Nasr Eddin, prenant de l’âge, s’offre les services d’un valet pour l’aider dans les tâches du quotidien qui lui pèsent de plus en plus. Un jour, un ami lui demande s’il est satisfait de ses services, s’il accomplit son travail, s’il est agréable.
« Oui, à peu près, répond Nasr Eddin. Mais une chose me tracasse, il ne cesse de me demander de l’argent.
— Ah bon ! répond l’autre, feignant la surprise, mais qu’en fait-il ?
— Je ne sais pas, je ne lui ai encore rien donné ! »

***

J’ai bien ri en écoutant cette histoire et, pourtant, j’ai aussi eu bien du mal à trouver ce que je pourrais dire à propos de cette histoire. Pourquoi ai-je ri ? me suis-je demandé. Ça n’est pas drôle, au fond, cette histoire de patron radin qui ne donne pas un sou à son employé.  La surprise, peut-être, devant tant de naïveté.
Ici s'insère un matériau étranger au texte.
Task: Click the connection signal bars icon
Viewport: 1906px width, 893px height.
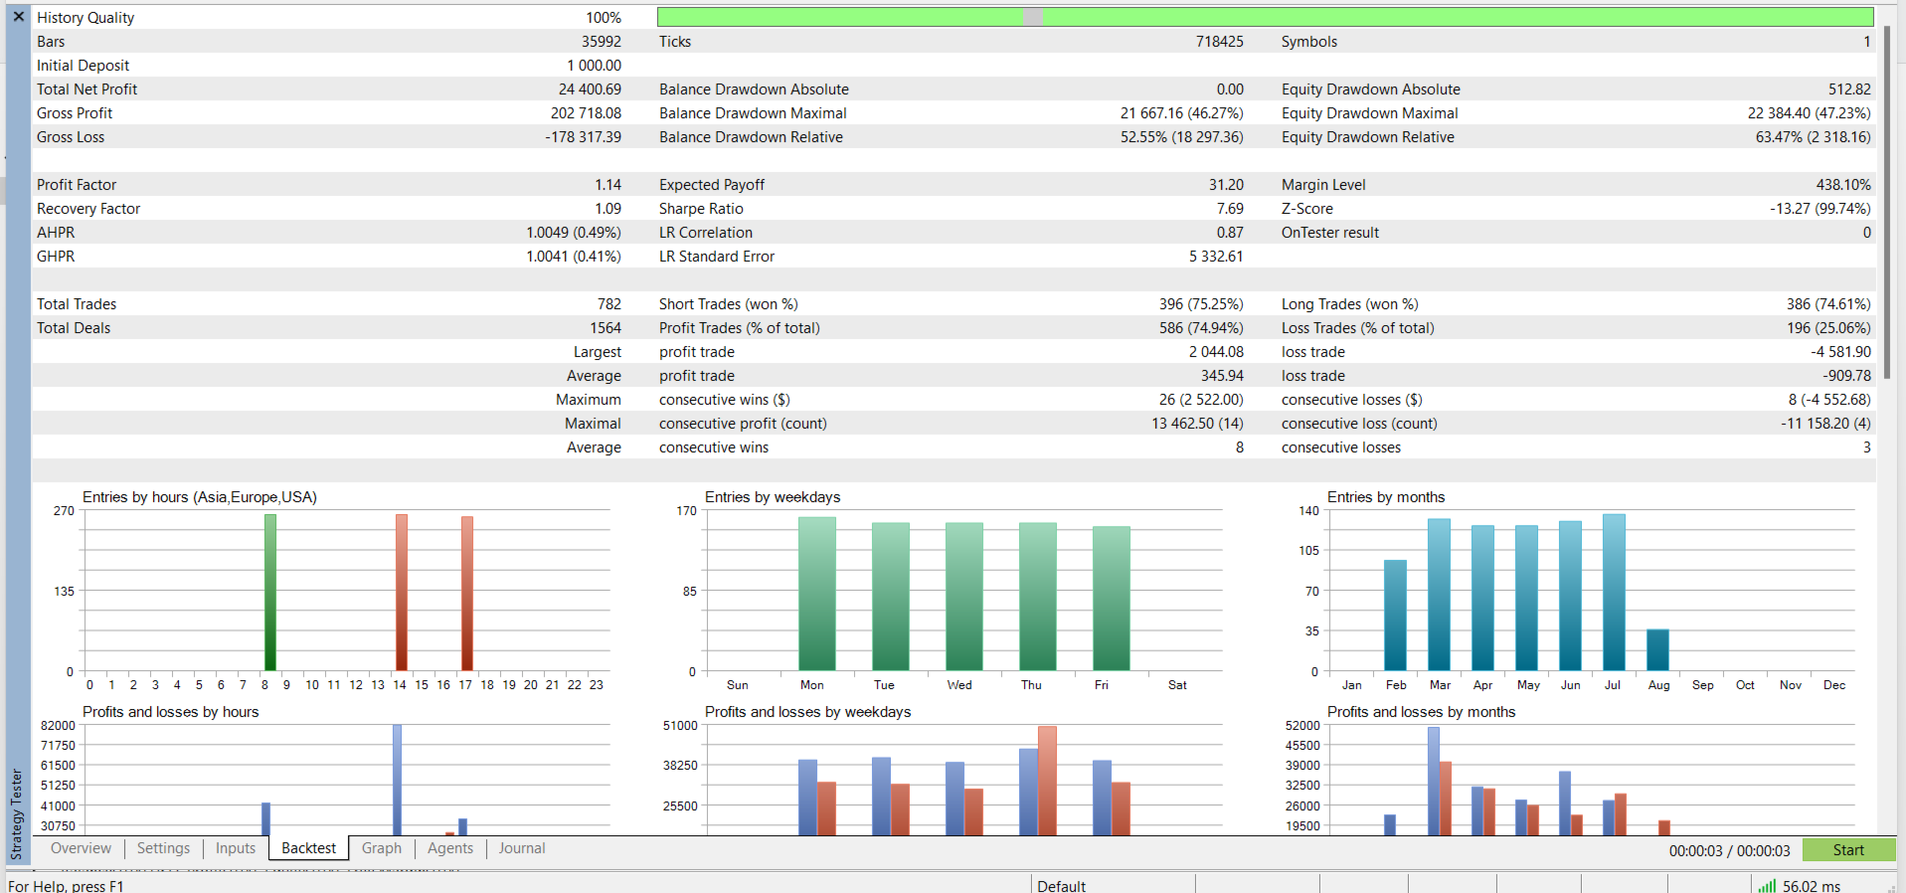Action: pos(1767,885)
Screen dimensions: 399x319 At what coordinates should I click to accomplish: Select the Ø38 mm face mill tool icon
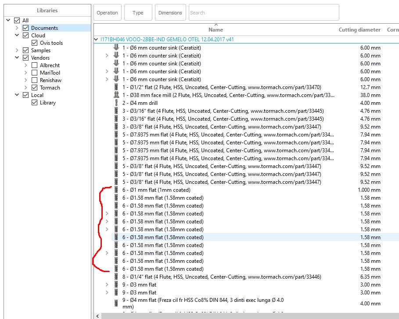116,95
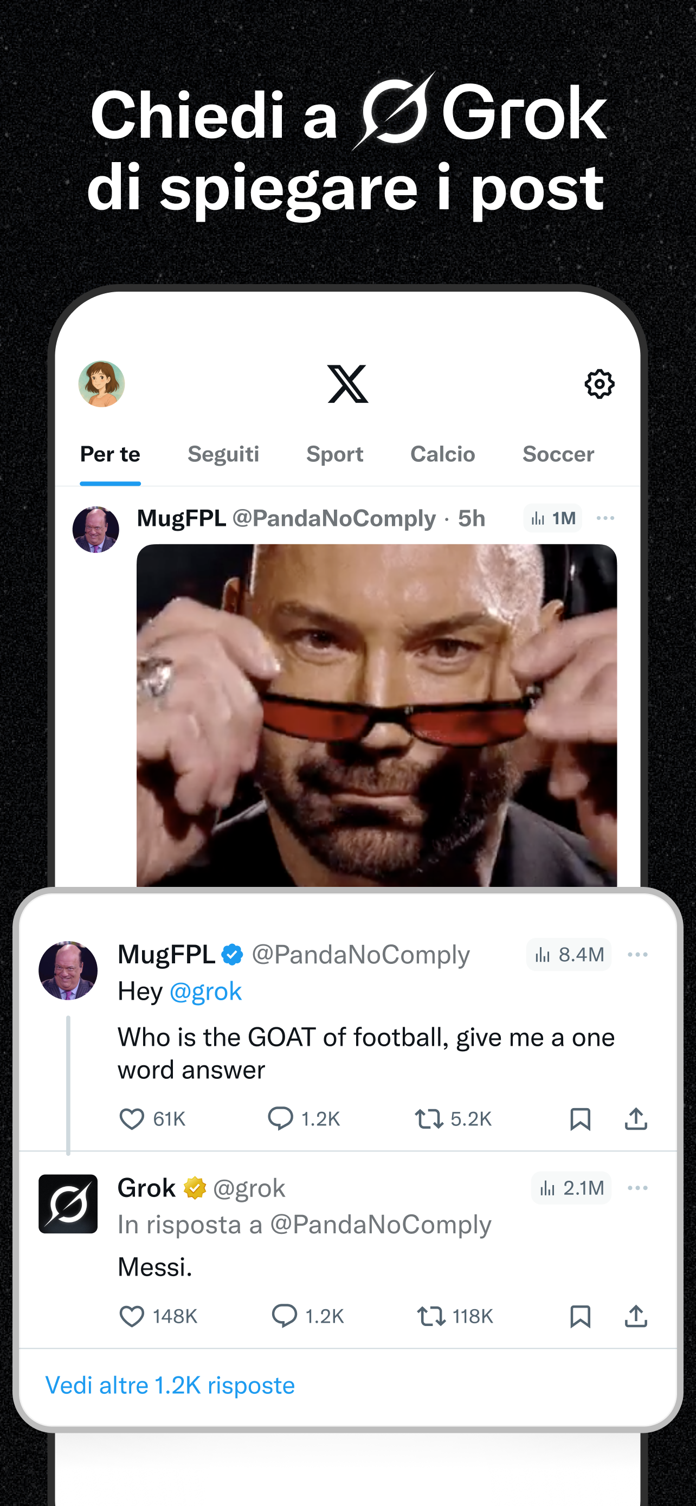
Task: Open the settings gear icon
Action: click(599, 384)
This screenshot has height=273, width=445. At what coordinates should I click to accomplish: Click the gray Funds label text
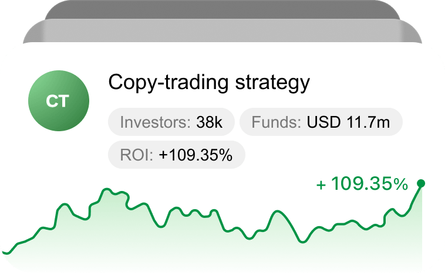pos(276,123)
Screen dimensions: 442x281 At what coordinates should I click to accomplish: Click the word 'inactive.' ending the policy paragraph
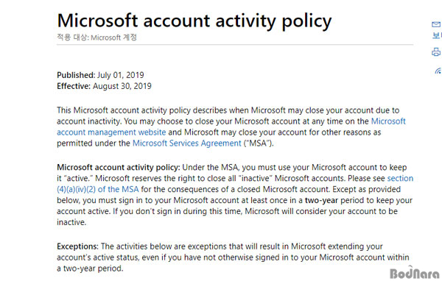point(71,222)
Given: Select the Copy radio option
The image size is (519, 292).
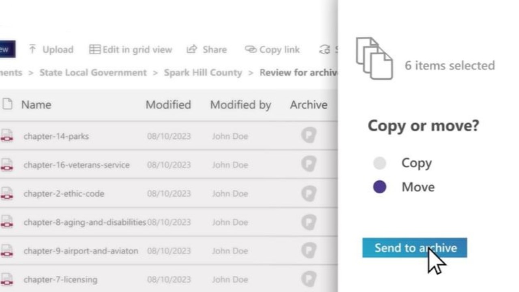Looking at the screenshot, I should 380,163.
Ça n’est pas que Nasr Eddin ne fait rien comme les autres, me suis-je dit, c’est qu’il fait de même, au contraire, mais en pire. Ici, la dette est évidente et, pourtant, il ne la reconnaît pas. Peut-être qu’il y a, sous cette histoire en apparence badine, toute la tragédie du monde et, particulièrement, de notre société actuelle : l’ignorance fait commettre à certains des injustices, et les autres s’indignent et crient à l’escroquerie. « Il y a des malfaisants conscients de l’être », me direz-vous. Finalement, je n’en suis pas si sûr. Il y a surtout des ignorants et d’autres qui ne commettent des injustices qu’en réparation de celles qu’ils pensent avoir subies.

Carrière, J.-C. (1998). Le Cercle des menteurs. Paris: Plon.